Según el abuelo, nunca se pudo demostrar a ciencia cierta quién era el padre de Malatripa, su madre nunca confesó, ni se le vio jamás novio alguno, pero como quien no quiere la cosa, don Faustino lo adoptó oficialmente durante una pomposa ceremonia. Así fue como Malatripa fue nombrado heredero oficial del cortijo.

Científicamente no se pudo encontrar una explicación lógica a lo que ocurrió, pero desde ese momento el olivar de don Faustino prosperó enormemente, y el “Aceite Malatripa” se exportó a todos los rincones de la tierra. Don Faustino y Malatripa se hicieron inseparables, igual que padre e hijo.

Esta tarde, cuando el sol pintaba de dorado las hojas de los olivos, subí a la loma a buscar al abuelo.
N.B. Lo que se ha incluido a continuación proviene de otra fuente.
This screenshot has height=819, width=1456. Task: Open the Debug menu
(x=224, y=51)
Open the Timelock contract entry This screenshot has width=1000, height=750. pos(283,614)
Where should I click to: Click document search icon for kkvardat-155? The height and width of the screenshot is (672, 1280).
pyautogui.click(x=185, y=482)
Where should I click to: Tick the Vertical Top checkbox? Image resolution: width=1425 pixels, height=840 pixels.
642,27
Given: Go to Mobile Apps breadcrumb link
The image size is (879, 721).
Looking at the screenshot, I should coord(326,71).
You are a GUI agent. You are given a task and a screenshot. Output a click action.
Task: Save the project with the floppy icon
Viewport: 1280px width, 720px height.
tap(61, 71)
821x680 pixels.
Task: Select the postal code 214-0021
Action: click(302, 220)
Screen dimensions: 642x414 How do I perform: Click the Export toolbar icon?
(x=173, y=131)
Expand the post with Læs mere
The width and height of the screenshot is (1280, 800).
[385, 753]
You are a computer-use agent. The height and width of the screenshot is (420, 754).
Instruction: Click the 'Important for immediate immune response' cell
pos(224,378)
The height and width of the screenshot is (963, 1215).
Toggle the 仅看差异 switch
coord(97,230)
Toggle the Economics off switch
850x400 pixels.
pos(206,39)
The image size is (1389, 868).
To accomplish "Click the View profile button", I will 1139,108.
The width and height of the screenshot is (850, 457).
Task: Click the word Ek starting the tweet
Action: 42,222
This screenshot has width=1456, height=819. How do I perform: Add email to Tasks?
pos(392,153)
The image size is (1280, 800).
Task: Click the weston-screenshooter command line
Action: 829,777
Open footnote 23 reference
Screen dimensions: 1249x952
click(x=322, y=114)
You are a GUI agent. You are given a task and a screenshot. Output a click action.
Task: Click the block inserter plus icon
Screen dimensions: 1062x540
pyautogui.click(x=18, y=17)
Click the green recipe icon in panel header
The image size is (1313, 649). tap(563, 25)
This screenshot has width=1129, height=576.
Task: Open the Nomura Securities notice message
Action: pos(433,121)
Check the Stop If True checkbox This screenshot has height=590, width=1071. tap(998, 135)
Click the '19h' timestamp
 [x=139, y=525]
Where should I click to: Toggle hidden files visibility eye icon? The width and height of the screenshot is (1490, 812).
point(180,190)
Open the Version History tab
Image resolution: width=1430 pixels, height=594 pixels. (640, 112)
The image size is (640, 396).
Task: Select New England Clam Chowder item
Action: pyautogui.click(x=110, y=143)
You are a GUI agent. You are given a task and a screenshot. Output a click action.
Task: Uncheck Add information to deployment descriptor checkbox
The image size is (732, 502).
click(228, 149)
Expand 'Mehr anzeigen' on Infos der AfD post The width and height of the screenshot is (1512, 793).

Estaba de pie, abrazado al tronco. Creo que le estaba contando algo porque el abuelo habla con los árboles y ellos le contestan. Dejé que terminara y lo ayudé a bajar despacito, pues sus piernas arqueadas siempre le han dificultado caminar por el camino pedregoso.

—¿Qué le dijiste al olivo? —le pregunté.

Pero el abuelo no habla. Solo lo hace con los olivos. En realidad se parece a ellos, retorcido y encorvado, de piel aceitunada y con olor a aceite. Desde aquella primera vez que escuché su nombre, no dejé de hacerlo. En el valle, todos han necesitado alguna vez de Malatripa. Para mí, siempre será el abuelo, aunque sé que un día me recogió en una acequia. Y es que el abuelo y yo tenemos algo en común. Nuestro padre fue un olivo.